• _Written problem_:
Rewrite the data below, replacing "header label" with "column title" and keeping all other text the same. Omit the pictures.

= = = =

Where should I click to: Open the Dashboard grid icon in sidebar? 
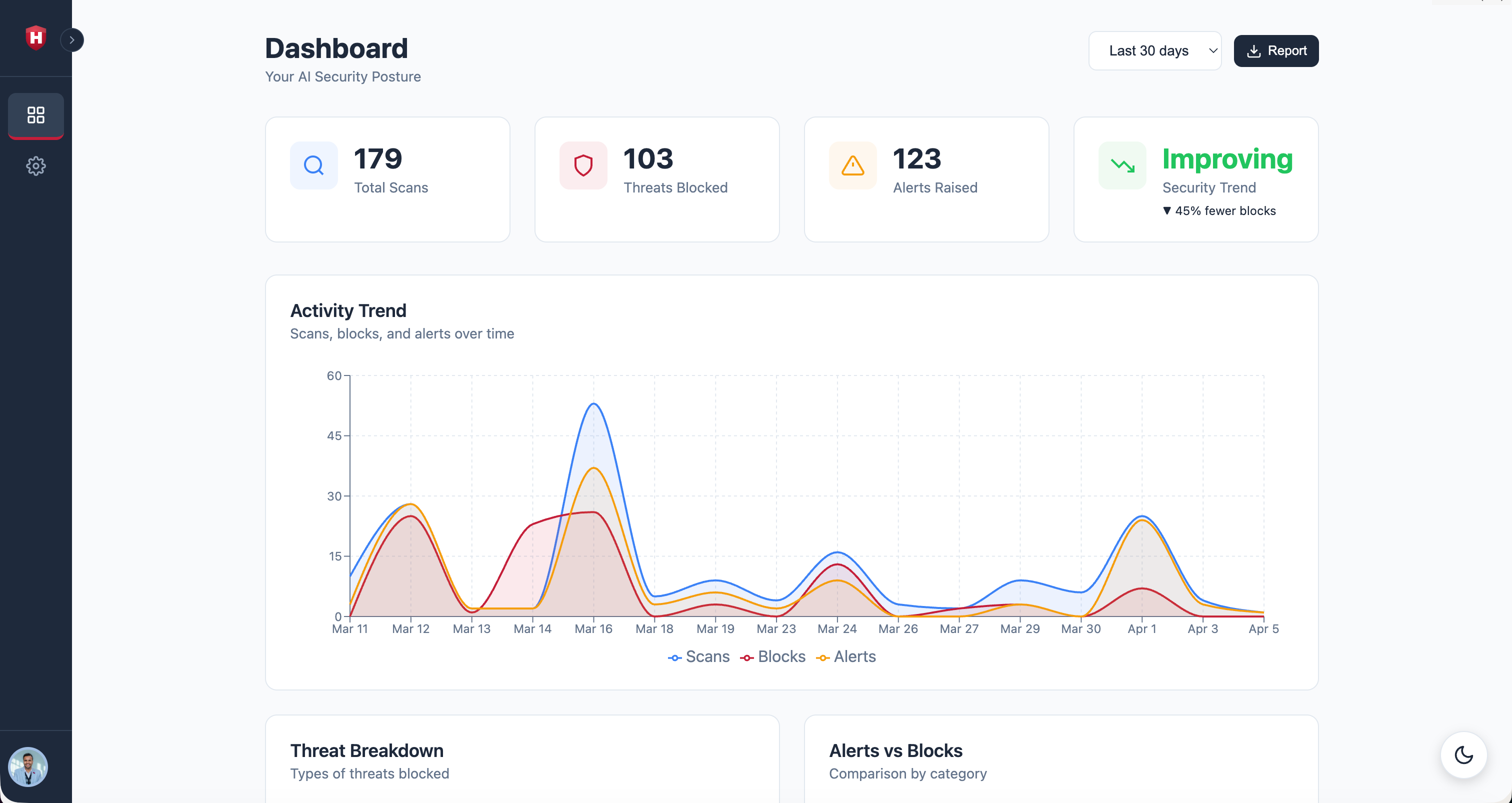36,115
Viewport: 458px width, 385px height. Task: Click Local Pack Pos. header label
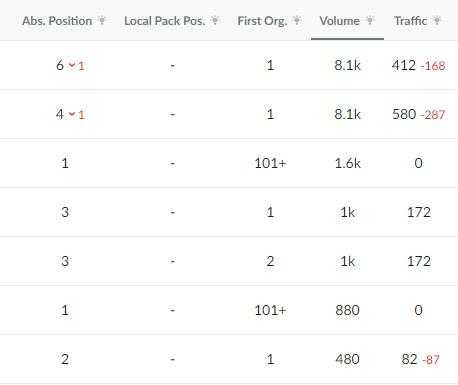[x=165, y=21]
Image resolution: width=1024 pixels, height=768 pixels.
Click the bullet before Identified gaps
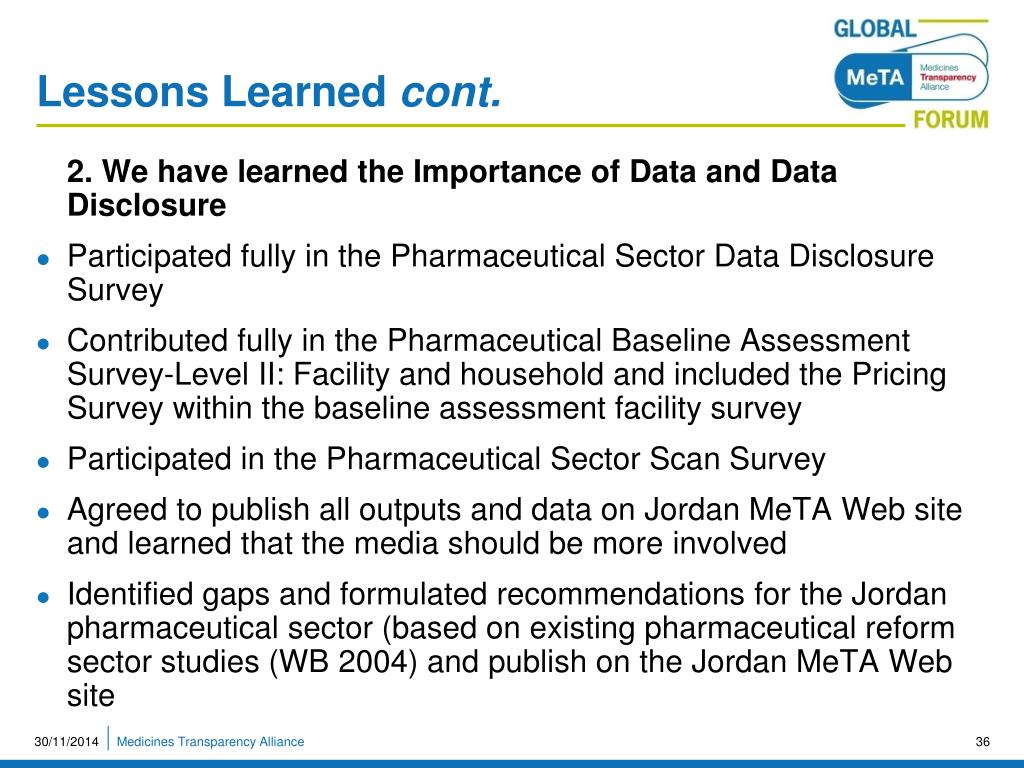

= = = =

• _Solution_:
Where should I click to: Open the Dashboard grid icon in sidebar? 
36,115
Viewport: 458px width, 385px height. Task: Click Local Pack Pos. column title
[x=165, y=21]
Image resolution: width=1024 pixels, height=768 pixels.
Click the bullet before Identified gaps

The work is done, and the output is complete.